##### Extrait du document #####
L’œuvre littéraire de Marie Nimier comprend à ce jour plus de vingt volumes. Elle se compose d’expérimentations dans les domaines de la fiction, de l’autofiction, de la littérature pour la jeunesse, du théâtre et des paroles de chansons, et a reçu plusieurs prix prestigieux, tel le Prix Médicis en 2004 pour La Reine du silence. Son texte le plus récent, Je suis un homme, a été extrêmement bien accueilli par la critique et largement commenté. Il a donné lieu à un débat particulièrement animé dans l’Hexagone au sujet de son exploration du genre et de la sexualité. Toutefois, il continue la réflexion de longue date de l’auteure sur les thèmes intrinsèquement liés de l’absence et de la perte.

Marie Nimier a écrit une douzaine de romans publiés chez Gallimard et largement traduits dans le monde entier, dont Sirène en 1985 (couronné par l’Académie française et la Société des Gens de Lettres), puis La Girafe, Anatomie d’un chœur, L’Hypnotisme à la portée de tous, La Caresse, Celui qui court derrière l’oiseau, Domino (prix Printemps du roman), La Nouvelle pornographie, La Reine du Silence (Prix Médicis 2004), Les Inséparables (Prix Georges Brassens et Prix des Lycéens d’Evreux) et Photo-Photo. Son dernier romanJe suis un homme, est sorti en janvier 2013, toujours aux éditions Gallimard.
##### Extrait du corpus #####
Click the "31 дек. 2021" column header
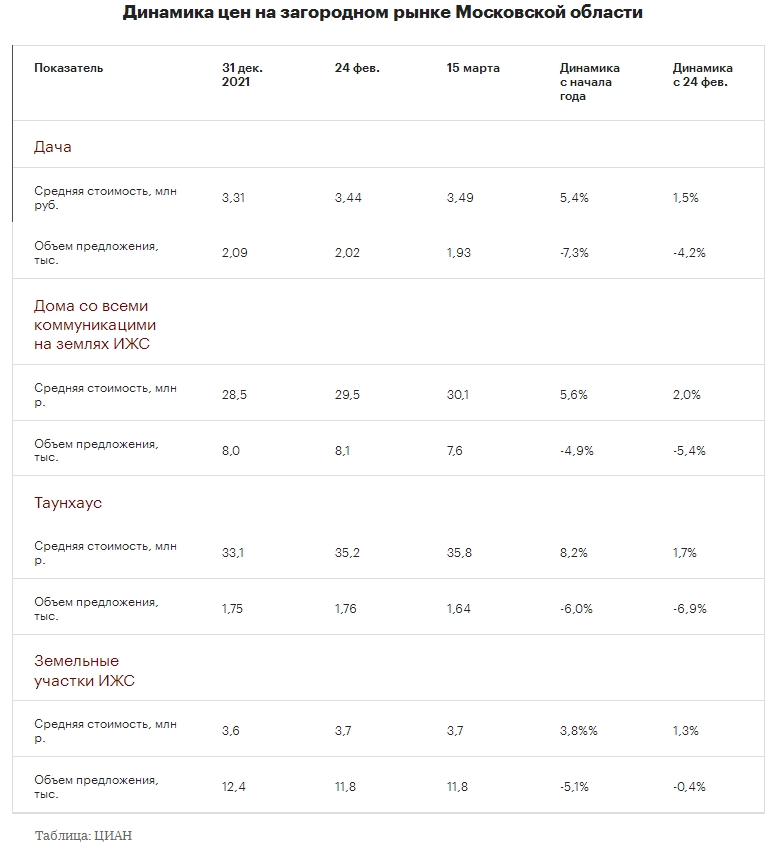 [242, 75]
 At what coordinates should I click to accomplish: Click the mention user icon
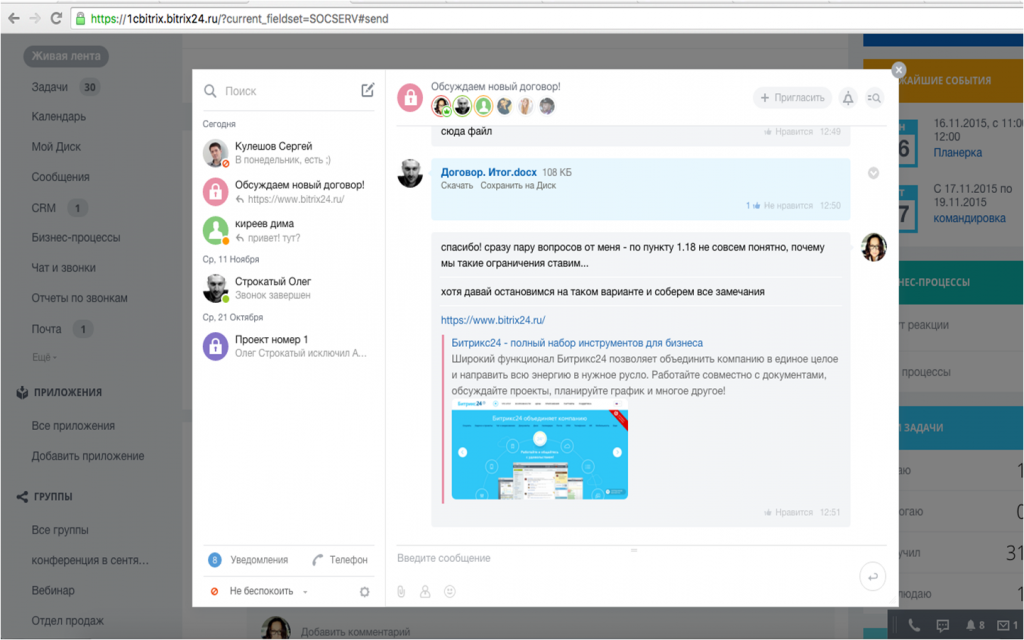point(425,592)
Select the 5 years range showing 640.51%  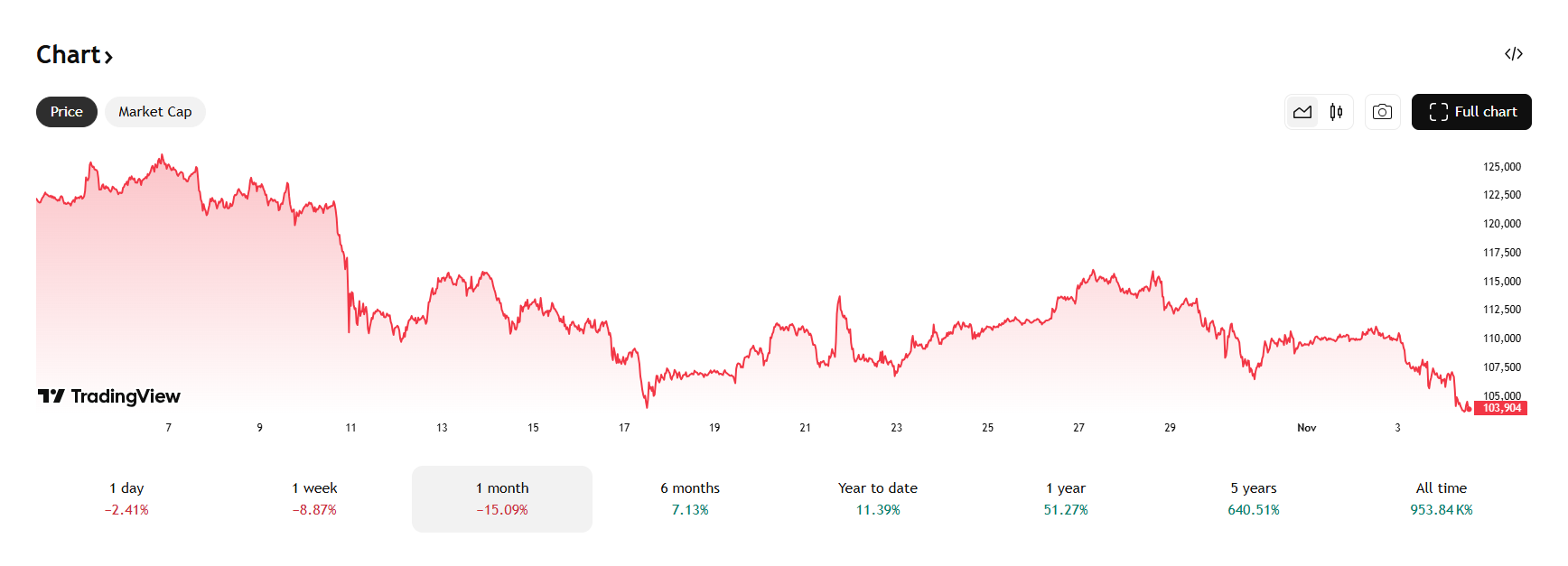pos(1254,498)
#####
Recopiez, s’il vous plaît, le texte sur Marie Nimier en commençant à "L’œuvre littéraire de" et en terminant à "de la perte.".

### [Votre réponse]
L’œuvre littéraire de Marie Nimier comprend à ce jour plus de vingt volumes. Elle se compose d’expérimentations dans les domaines de la fiction, de l’autofiction, de la littérature pour la jeunesse, du théâtre et des paroles de chansons, et a reçu plusieurs prix prestigieux, tel le Prix Médicis en 2004 pour La Reine du silence. Son texte le plus récent, Je suis un homme, a été extrêmement bien accueilli par la critique et largement commenté. Il a donné lieu à un débat particulièrement animé dans l’Hexagone au sujet de son exploration du genre et de la sexualité. Toutefois, il continue la réflexion de longue date de l’auteure sur les thèmes intrinsèquement liés de l’absence et de la perte.